■ **What the task requires**
Report every line of the items below that contains the string "This", copying each such line in full.

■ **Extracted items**
● ● ● ●
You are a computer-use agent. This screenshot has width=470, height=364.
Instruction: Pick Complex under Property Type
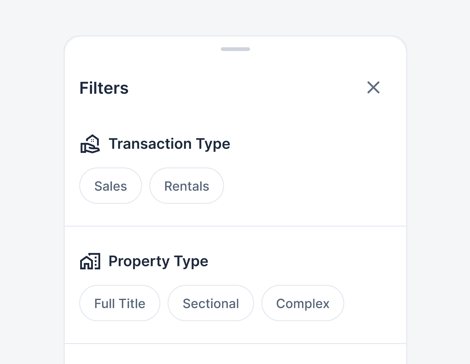click(303, 303)
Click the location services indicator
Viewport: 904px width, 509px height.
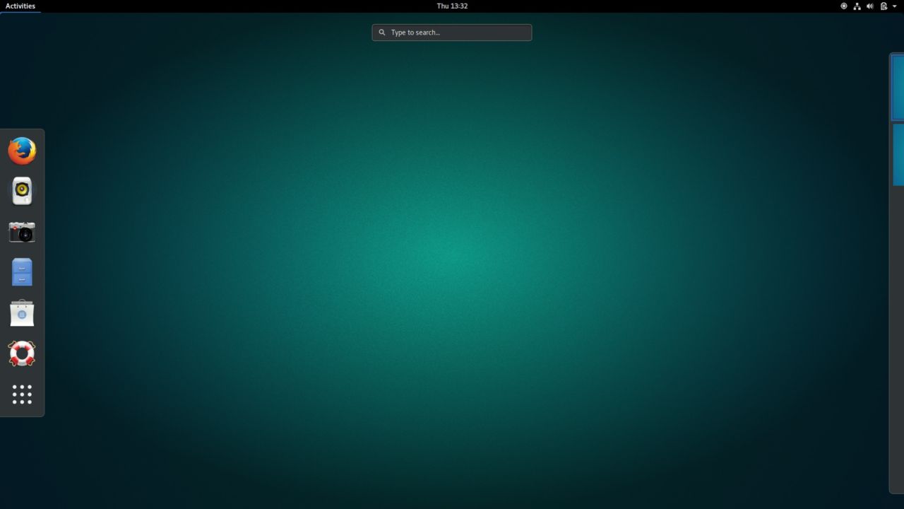tap(843, 6)
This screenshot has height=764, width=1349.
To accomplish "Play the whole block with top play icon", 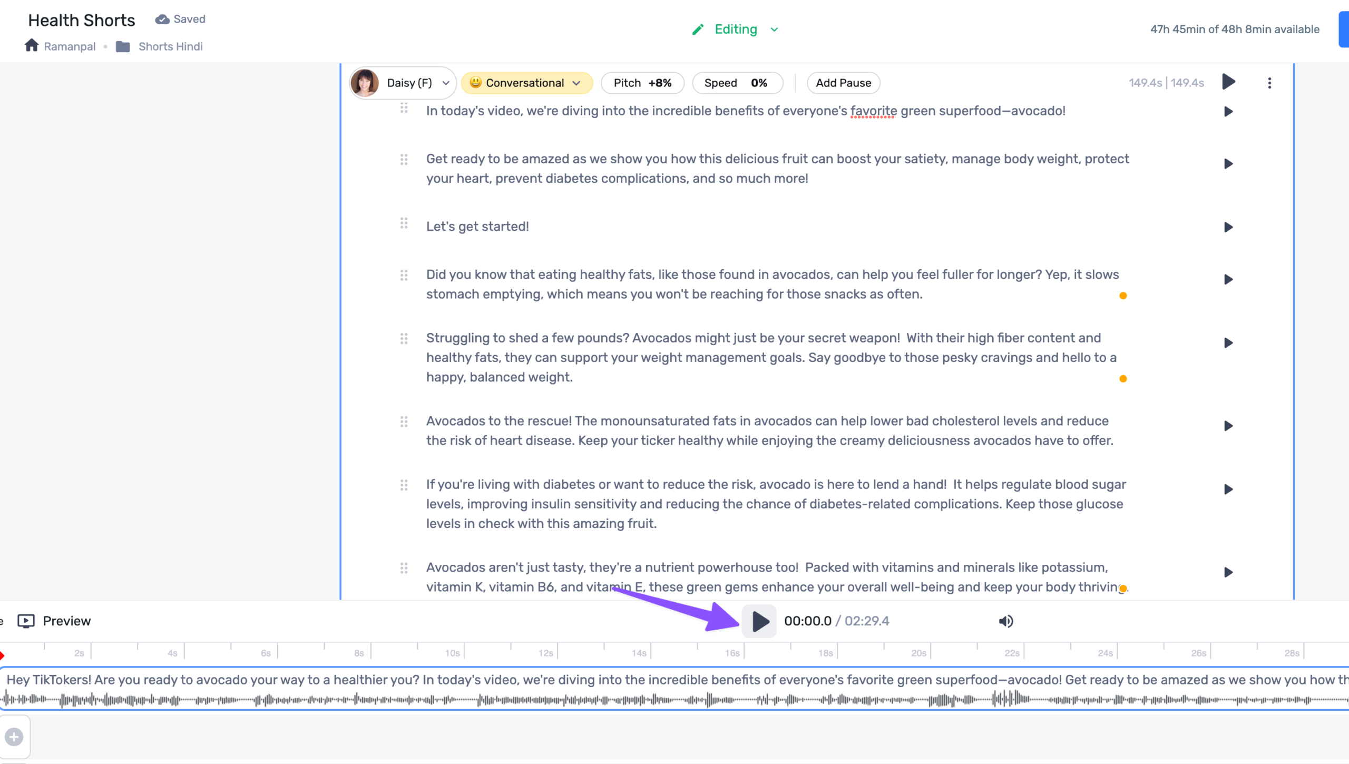I will pos(1228,82).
● ● ● ●
■ **Reply**
You are a computer-use agent. This screenshot has width=470, height=364.
This screenshot has height=764, width=1349.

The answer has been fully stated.